Anyway, as you’ll recall, the ship is cruising along through space, minding its own business, when it’s hit by a micrometeor storm, one of which promptly thumps a glowing hole in the center of the ship’s captain. One of the things I liked about this scene is the raw, imperfect nature in which these people are traveling through space. They have no “shields” or anything, and traveling from planet to planet takes enough time that they go into a sort of hibernation mode. But, for our purposes, the micrometeors are the focus here.
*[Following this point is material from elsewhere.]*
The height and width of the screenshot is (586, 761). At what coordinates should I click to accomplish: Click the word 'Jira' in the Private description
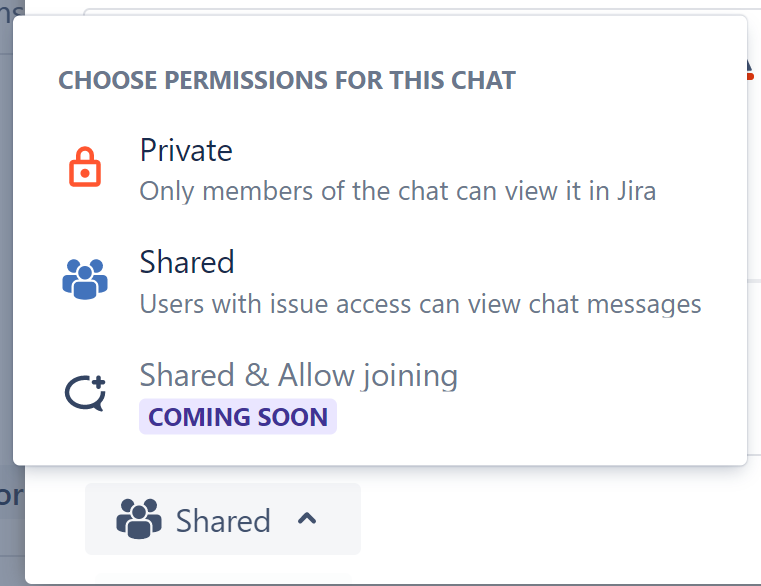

Micrometeors are tiny bits of rock and space dust that are moving REALLY fast. Or, if your ship is moving really fast, they could just as well be sitting still. In space, there is no difference. The problem arises when these normally harmless bits of ice and rock punch through a spaceship at not-insignificant speeds. These deep space shrapnel can shred a ship, leaving gaping or tiny holes in the hull. And what do holes in ships do? They let all the air out. Air is good, no air is bad.
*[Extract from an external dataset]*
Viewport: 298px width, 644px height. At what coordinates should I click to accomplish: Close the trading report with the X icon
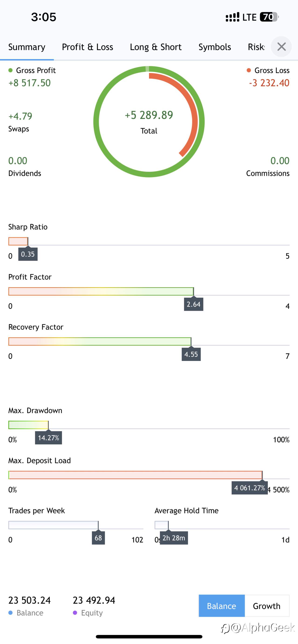pyautogui.click(x=281, y=47)
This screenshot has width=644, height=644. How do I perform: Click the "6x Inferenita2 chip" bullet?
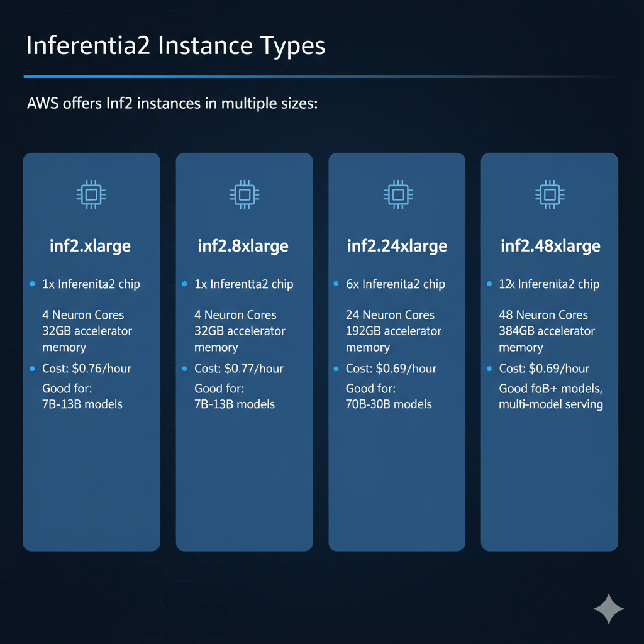[x=395, y=284]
However, we may be one step closer to having a ballistic armor for ships that could protect against this kind of threat. Business Insider recently had an article (which I found through a friend’s site MBTimetraveler.com) on a U.S. Air Force Academy cadet who is responsible for creating a new kind of armor. Of course, Cadet Hayley Weir was probably not intending to create something for spaceships. Rather, she was looking for a stronger, lighter material to protect troops in combat from bullets. What she ended up creating, though, might just be much bigger than she ever expected.

Weir’s idea was to use a non-Newtonian-like fluid layered with Kevlar. For those not familiar with non-Newtonian fluids, also called Ooblecks, a simple example is mixing a lot of corn starch with a little bit of water. It becomes a paste-like fluid that reacts strangely to kinetic energy. If you push slowly, the fluid moves easily, but hard, fast impacts are resisted or stopped. The harder the impact, the stronger the resistance.

It took Weir and her research partner Ryan Burke about a year, but in December 2016, they successfully stopped a 9mm bullet. The interesting thing they found, though, was that the larger the bullet, the faster it was stopped.

Until recently, scientists were even sure what made the odd liquid work, but Itai Cohen, an associate professor of physics at Cornell University, created an experiment to determine if it was a matter of the fluid dynamics between the material particles or if it was molecular friction. Cohen’s experiment showed that an oobleck’s viscosity increases as more force is applied because of the frictional force within the fluid’s structure. You can check out a video with his much-better explanation here.

So if we take this a step into the future… Think of a spaceship’s hull as multiple layers. The outer layer acts as just the shell. But behind that, we would have an inner armored shell that was made of a carbon-fiber honeycomb structure, with the pockets filled with a cold-resistant oobleck fluid.

In this situation, the outer shell provides the ship’s appearance and some basic protection against low-grade ballistic objects. Should one of those objects puncture the outer hull though, a more resilient layer resides underneath, letting the ship keep its pressured interior intact. Go one step further, and what if that oobleck is not as cold resistant. What if it actually reacts to the cold vacuum of space, hardening into a protective shell? This would make it so that if a micrometeor (or bullet) did rupture the hull, the oobleck would fill the gap and harden instantly, kind of like a bicycle tire with that green ride-flat goop inside.

Space is a dangerous place, and we’ll need all the help we can get to keep from dying cold, airless deaths out there. And while we may get humans beyond our solar system within my lifetime, I totally believe we’ll get there someday.

Maybe if Merchant Vessel Hunter Gratzner had had an ooblecky double-layer hull, Shazza would still be in one piece. Did you think of that Hunter Gratzner Industries engineers? No. No, you didn’t. Because you’re selfish, that’s why.

Well, that and because you’re not real.